Durante la etapa de la última reforma del Estatut, en la Generalitat terminaron aceptando este hecho. Consideraron las balanzas como un referente, pero no como la prueba de un expolio. Fue cuando se empezó a señalar que había que observar la financiación por habitante.

Pero ahí, País Vasco y Navarra se convierten en un referente para los independentistas catalanes. Estas comunidades se rigen por un régimen fiscal diferente, el del Concierto Económico, por el que básicamente gestionan prácticamente todos los ingresos recaudados en su territorio. Esto les supone una financiación por habitante superior a la media en un 82% para el País Vasco y en un 43% para Navarra. Entre las comunidades de régimen común, la que tiene una financiación por habitante más alta es Cantabria, con un 22% por encima de la media, mientras que por el otro lado, Canarias tiene una financiación de un 10% por debajo de la media. Cataluña está un 3% por encima de la media, según los últimos datos.

El discutido déficit fiscal. El ideal de contar con 16.000 millones extra es rebatido, entre otros, por el exministro socialista Josep Borrell, que acaba de publicar un libro junto con Joan Llorach. En él se analiza cómo el déficit fiscal no alcanza una cifra tan importante, sino que rondaría los 3.000 millones de euros. Los últimos datos elaborados por el Ministerio de Hacienda calculan que el déficit fiscal relativo de Cataluña, una vez neutralizados los efectos del déficit de la Administración Central, es de 7.439 millones de euros, un 3,75% de su PIB. Pero si se observa la diferencia entre ingresos y gastos sin esa corrección, los últimos datos indican que el déficit fiscal de Cataluña es de 1.220 millones de euros, un 0,6% de su PIB. Esta resta simple entre ingresos y gastos había sido usada por los independentistas como argumento de los recursos adicionales con que contaría Cataluña tras la independencia. Eso sí, lo hacen con otro método de cálculo, el llamado “de flujo monetario”. En cualquier caso, voces como las más recientes de Borrell y Llorach, dicen que los independentistas no cuentan ni con los costes de la Administración de un nuevo Estado, ni con el daño económico de situaciones como la salida del euro o la caída de las ventas de sus productos.

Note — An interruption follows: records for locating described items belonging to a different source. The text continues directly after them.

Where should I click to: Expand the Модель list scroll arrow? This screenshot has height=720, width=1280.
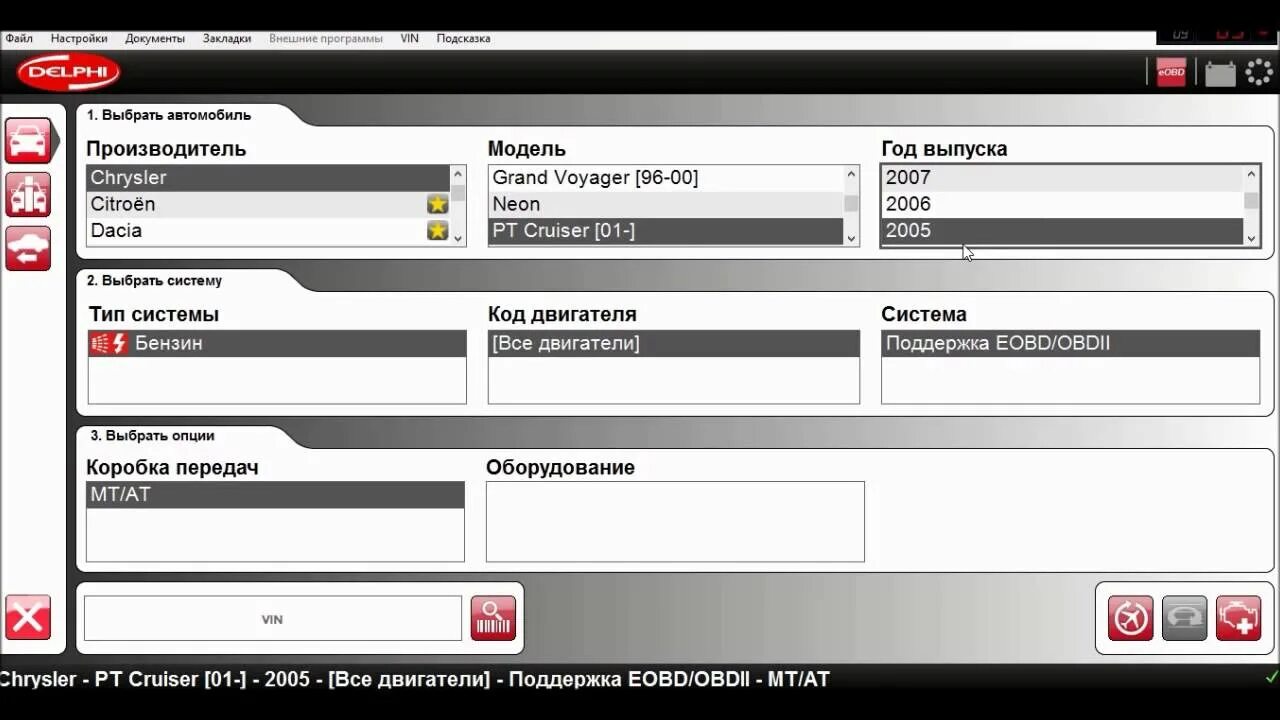pyautogui.click(x=852, y=239)
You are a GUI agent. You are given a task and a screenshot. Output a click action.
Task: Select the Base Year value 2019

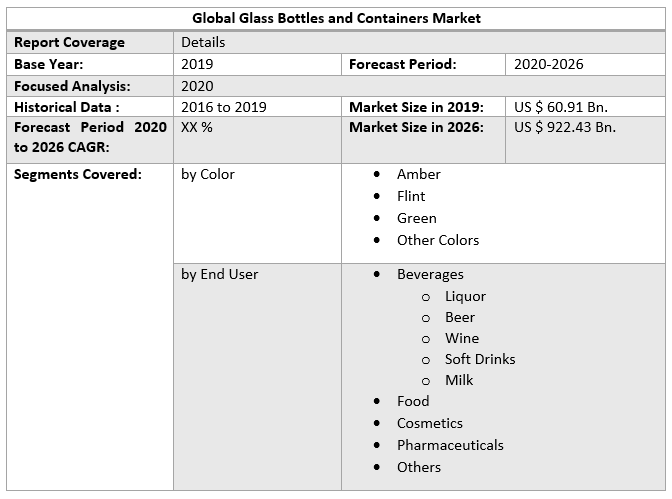[197, 64]
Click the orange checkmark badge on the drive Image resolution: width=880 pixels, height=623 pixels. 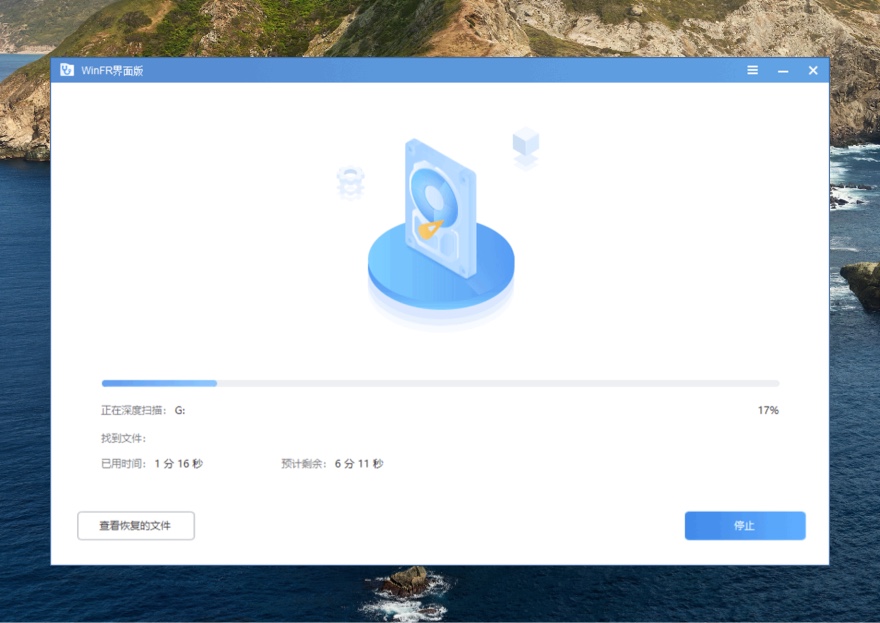click(428, 229)
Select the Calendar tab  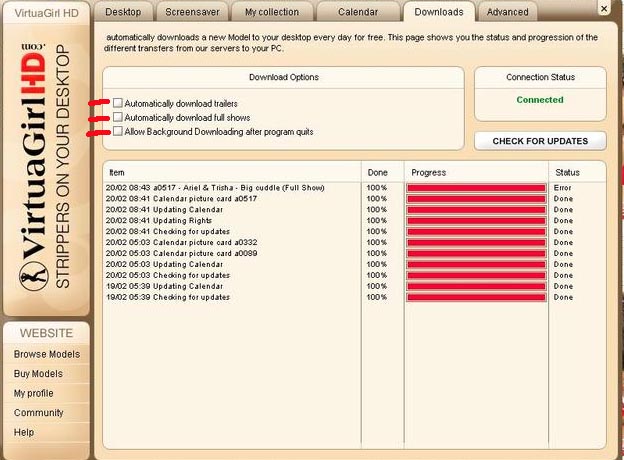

En la recta final de la campaña electoral del 27-S se han sucedido las manifestaciones sobre la posibilidad de un corralito financiero, aunque como una posibilidad “altamente improbable”, como ha indicado el gobernador del Banco de España. También se ha producido una controversia sobre las pensiones y sobre las advertencias de la banca y los empresarios sobre los riesgos económicos de una secesión.

Uno de los aspectos en los que la independencia pagaría un precio más alto sería en la salida de la Unión Europea y del euro, como han reiterado desde el presidente de la Comisión Europea y los dirigentes de los principales países del viejo continente. Una Cataluña independiente debería asumir la parte de la deuda pública del Estado que le corresponde por su peso en el total del PIB español. Artur Mas ya ha avisado que no lo haría sin una negociación y advirtió que si no hay acuerdo, el Estado tendría que hacer frente a la deuda. Pero Cataluña se situaría debido a la secesión fuera de la Unión Europea y la Eurozona, por lo que los bancos catalanes no podrían recurrir al Banco Central Europeo (BCE), al Mecanismo Europeo de Estabilidad (MEDE), ni tampoco al Fondo de Liquidez Autonómica, por ejemplo. Así que las condiciones para financiarse serían más duras.